The panel's chairman, Sen. Max Baucus (D-Mont.), and four other Democrats sided with Republicans in opposing a public-option amendment offered by Sen. John D. Rockefeller IV (D-W.Va.). Baucus said he voted against the politically volatile provision because he feared that a bill including it would not get the 60 votes it would need to pass on the Senate floor. The committee voted 15 to 8 to reject the amendment.
After the vote, the panel began debating a second public-option amendment introduced by Sen. Charles E. Schumer (D-N.Y.).
"We are going to get at this, and at this, and at this, until we succeed, because we believe in it so strongly," Schumer said in offering his amendment. He disputed Baucus's contention that a health-care reform bill including the public option could never pass the Senate, saying the more Americans hear about its benefits, "the more they like it."
Rockefeller and Schumer said a public option would be the best way to give consumers an affordable choice in health insurance and rein in what they described as voracious, profit-driven private insurance companies.
Republicans charged that both plans would lead to complete government control of the health-care system and ultimately force private insurers out of business.

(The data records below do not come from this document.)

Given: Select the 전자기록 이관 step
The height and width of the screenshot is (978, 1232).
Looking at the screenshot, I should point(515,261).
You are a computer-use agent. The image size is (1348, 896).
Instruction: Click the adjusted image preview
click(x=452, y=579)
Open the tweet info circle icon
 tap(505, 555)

Some Democrats also took issue with aspects of the public option plans, particularly Rockefeller's proposal to tie medical providers' reimbursement rates to Medicare for two years.

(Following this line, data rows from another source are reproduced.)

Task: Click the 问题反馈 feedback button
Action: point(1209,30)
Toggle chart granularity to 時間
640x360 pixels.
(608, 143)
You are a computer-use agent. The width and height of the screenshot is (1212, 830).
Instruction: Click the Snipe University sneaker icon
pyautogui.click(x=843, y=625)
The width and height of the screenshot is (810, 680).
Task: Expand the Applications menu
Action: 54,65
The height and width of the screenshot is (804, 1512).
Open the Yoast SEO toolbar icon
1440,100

The debate came as the committee worked for a fifth day on an overall health-care reform bill authored by Baucus. His bill, which he says would cost nearly $900 billion over 10 years, contains no public option, favoring instead a system in which nonprofit cooperatives would offer health insurance to people who could not afford private companies' plans.
Other Democrats who favor a public option argued that polls show 65 percent of Americans support including it in health-insurance reform legislation. House committees have included such an option in their proposals, and President Obama has expressed support for a public option, while also indicating that this is not the most important consideration for him and leaving the way open for cooperatives.
Rockefeller said his proposal would save about $50 billion over 10 years. He denied that it represents "some kind of government takeover," insisting that enrollment in a public plan would be strictly optional.
Charging that private insurance companies have "failed to meet their obligations" to the public, Rockefeller said the firms are "determined to protect their profits and put their customers second." A public option, he said, would act as a "counterweight" to "rapacious" health-insurance companies, helping to reduce excessive growth in the cost of premiums.
The West Virginia Democrat also took aim at what he called "junk insurance" products -- limited-benefit policies that he said make up one of the fastest-growing sectors of the insurance industry but that provide no real coverage when a consumer gets sick because they are so riddled with loopholes and exceptions.